The Hess gas plant near Tioga has always been pretty key for flaring in North Dakota. Last year, when a storm knocked out some powerlines in western North Dakota and shut down the plant for a while, the amount of gas flared spiked. Over the winter, when the plant was shut down for upgrades, statewide flaring has also been elevated something opportunist media types anti-fossil fuel activists have been making hay about.
But now those upgrades are complete and the plant has expanded capacity for processing natural gas produced in North Dakota, and that’s going to impact the flaring rate in a big, big way (emphasis mine).
Hess, one of North Dakota’s largest oil and gas producers, recently flared about 25 percent of its natural gas. With the expanded plant, Hess now flares 15 percent to 20 percent of its natural gas, with a goal of reducing that to 10 percent or below by 2017.
Hess invested $1.5 billion between 2012 and 2014 on the plant expansion and a gas-gathering system. Prior to the expansion, the 60-year-old plant processed about 100 million standard cubic feet of gas per day.

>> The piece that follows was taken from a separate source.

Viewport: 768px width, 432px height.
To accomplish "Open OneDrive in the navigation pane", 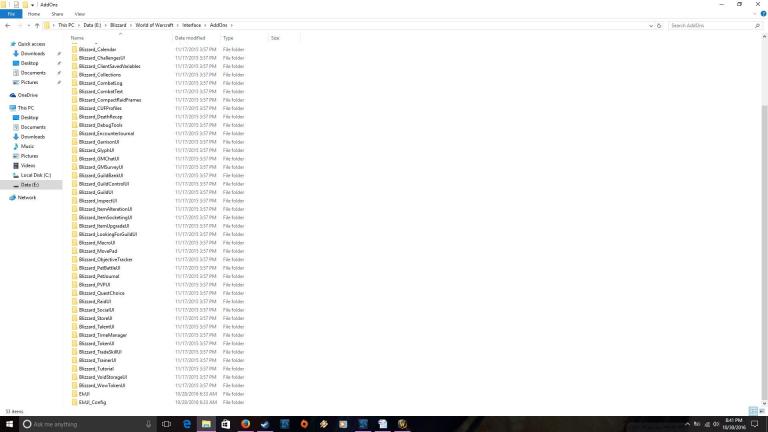I will [27, 95].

It now processes 120 million standard cubic feet per day and has the capacity to process 250 million, with a potential to increase to 300 million.
The plant also will process natural gas produced by other companies.
“It’s not only going to be great for this company, but it’s going to be great for the state,” Hess Corp. CEO John Hess said.
The expansion is expected to reduce the state’s overall flaring percentage from 33 percent in March to the low 20s in April or May, Helms said.
When Helms talks about the flaring percentage of 33 percent in March I’m assuming he’s excluding flaring done on federal lands where the state has no regulatory oversight (looking at the numbers, it seems the overall flaring rate was . Which seems fair. If we’re going to be talking about state policies, it’s not exactly fair to include flaring on federal lands in the state where federal bureaucracy makes addressing the flaring problem difficult.
But even so, a reduction of flaring on state lands to just over 20 percent is a major shift.
I suspect, as the flaring rate drops, the activists and media types who promote an anti-fossil fuel narrative will find something else to complain about.